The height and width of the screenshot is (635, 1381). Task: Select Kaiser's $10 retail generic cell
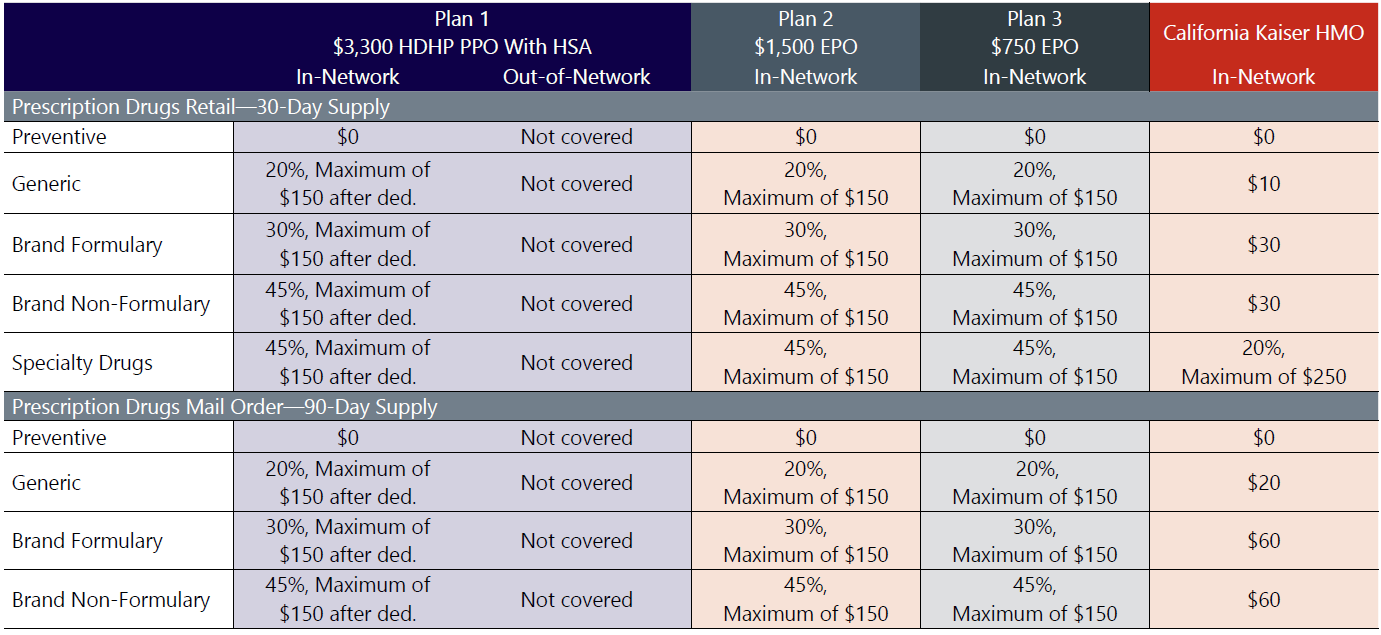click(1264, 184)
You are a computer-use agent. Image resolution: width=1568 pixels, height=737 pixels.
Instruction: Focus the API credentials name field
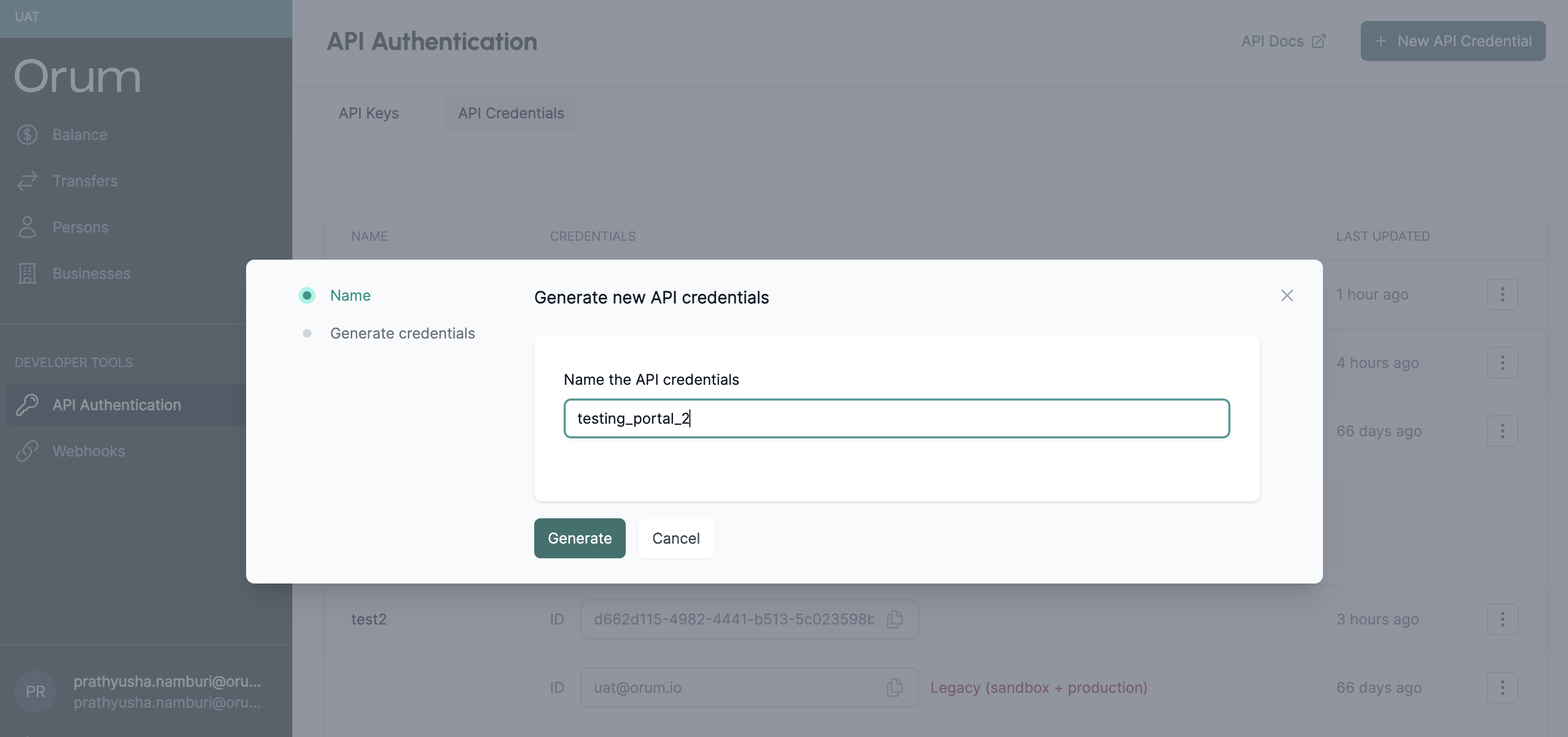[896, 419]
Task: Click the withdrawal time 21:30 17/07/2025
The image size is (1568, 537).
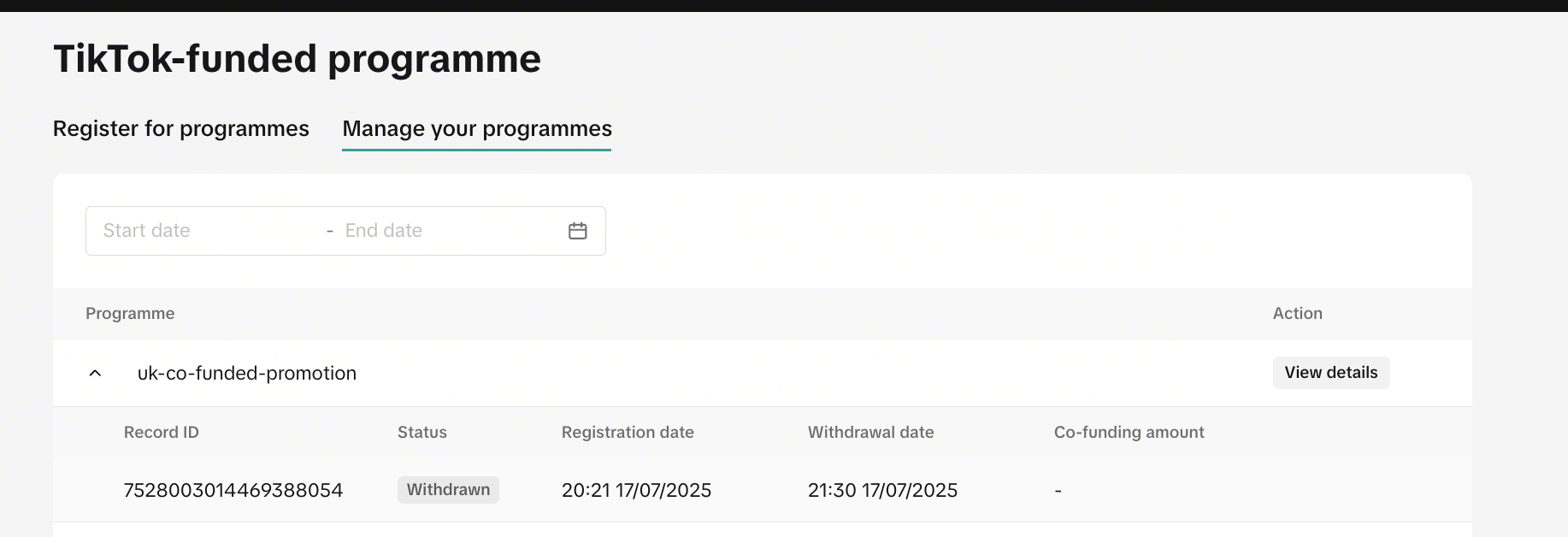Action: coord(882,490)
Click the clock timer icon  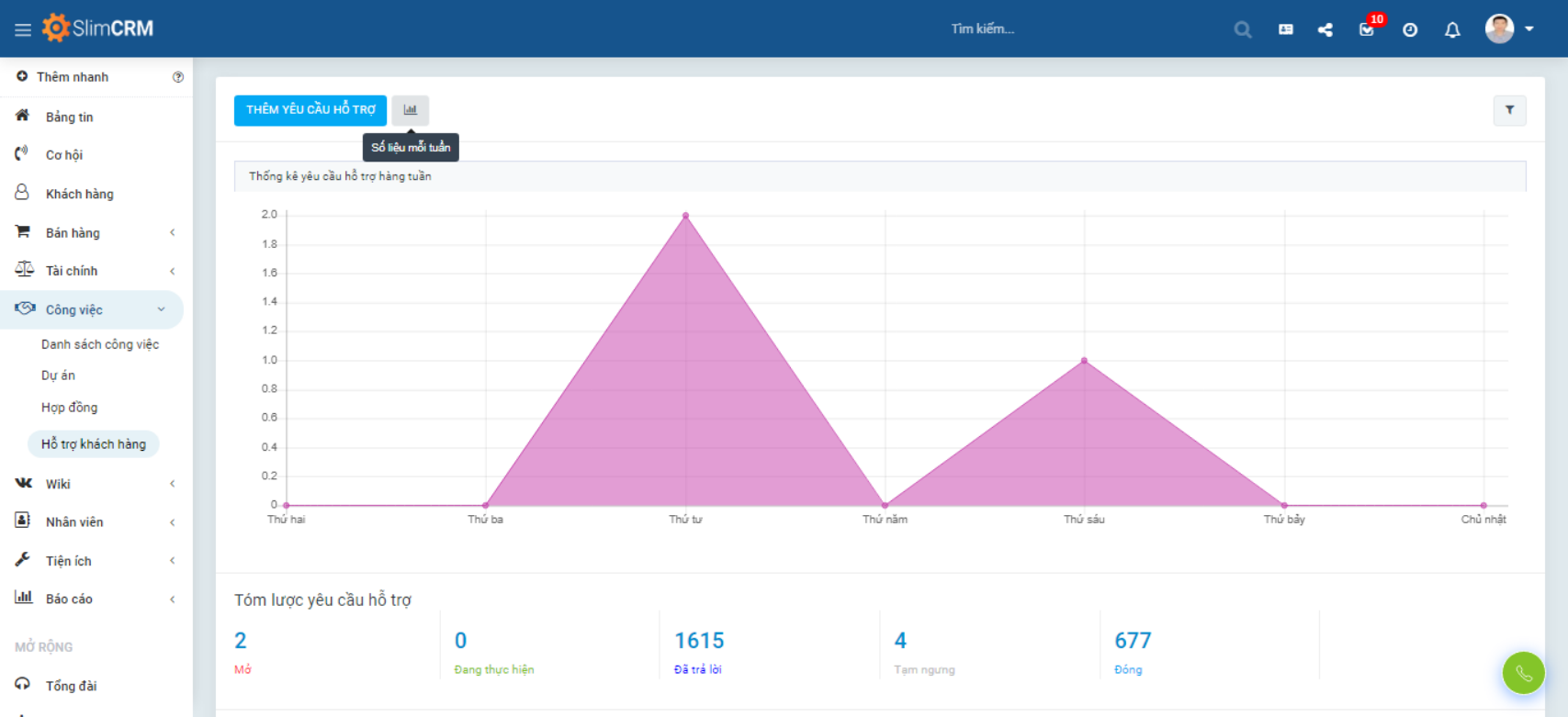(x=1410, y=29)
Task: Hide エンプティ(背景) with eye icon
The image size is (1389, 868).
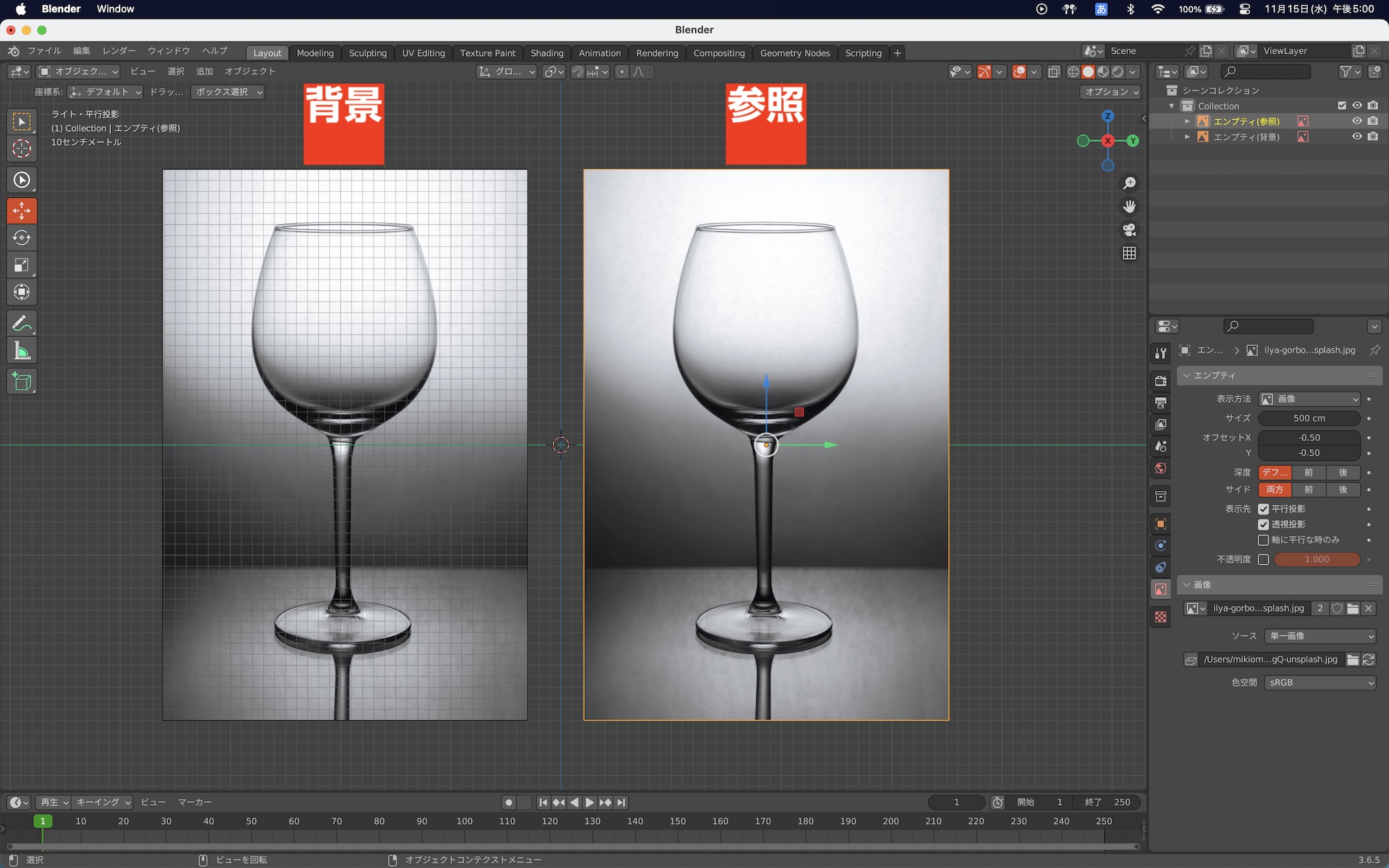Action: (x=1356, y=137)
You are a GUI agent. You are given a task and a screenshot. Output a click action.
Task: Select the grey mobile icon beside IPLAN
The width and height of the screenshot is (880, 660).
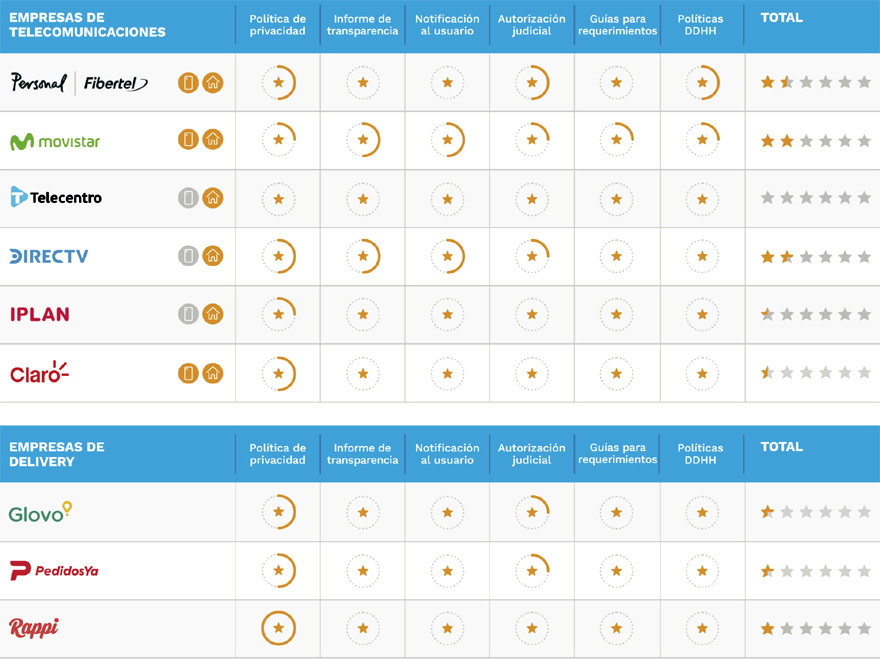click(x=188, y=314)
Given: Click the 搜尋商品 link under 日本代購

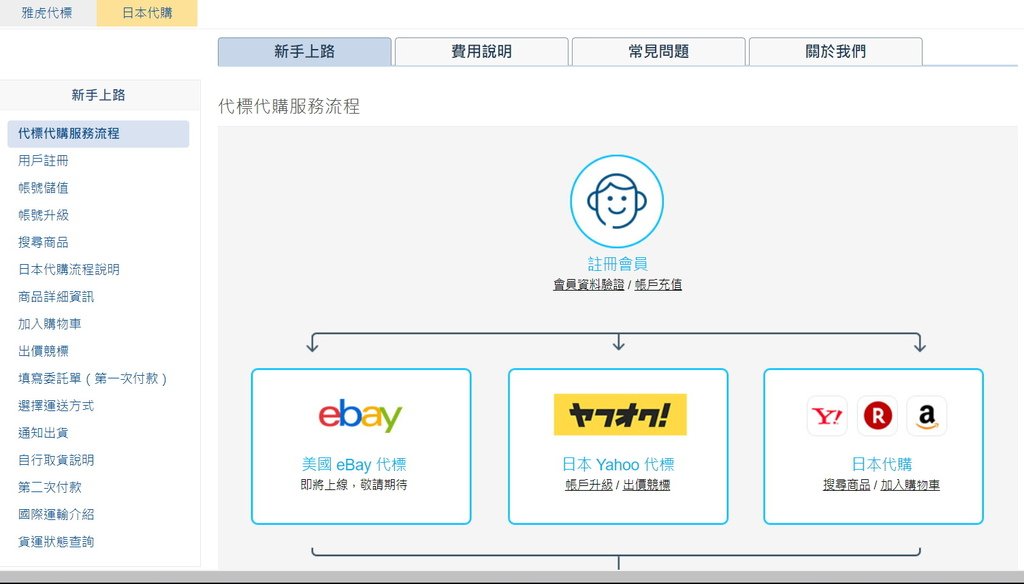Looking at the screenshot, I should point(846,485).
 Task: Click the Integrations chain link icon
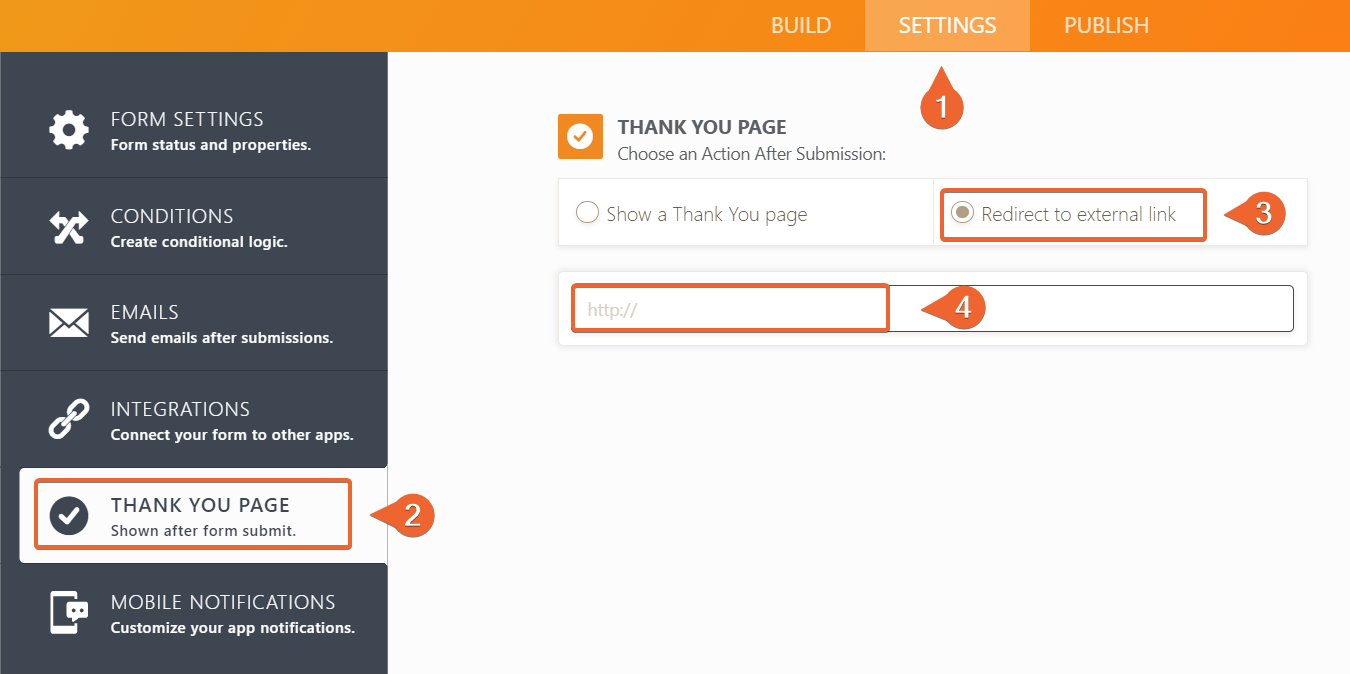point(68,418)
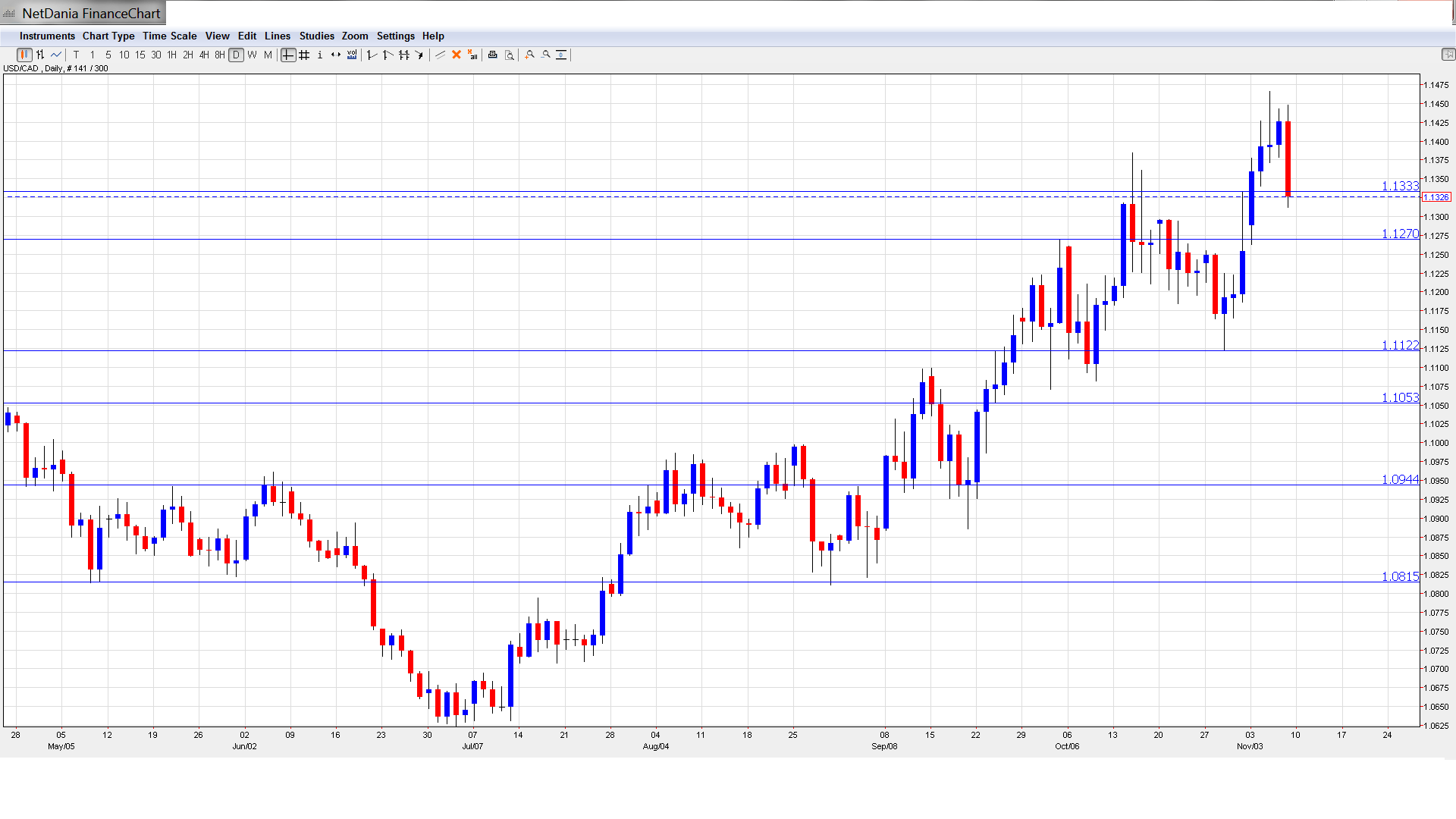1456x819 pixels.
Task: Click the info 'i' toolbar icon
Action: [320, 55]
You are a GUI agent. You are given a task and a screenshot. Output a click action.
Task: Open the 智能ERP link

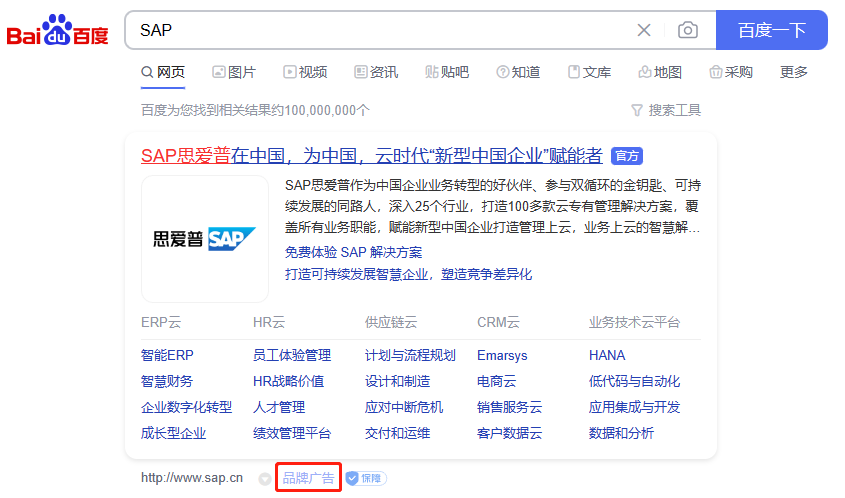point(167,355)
• • • •
• _The exercise_: Can you collect every line of the material above that contains the string "size", copying each in full? Match case exactly.

• _Task output_:
The image size is (1568, 537).
The image size is (1389, 868).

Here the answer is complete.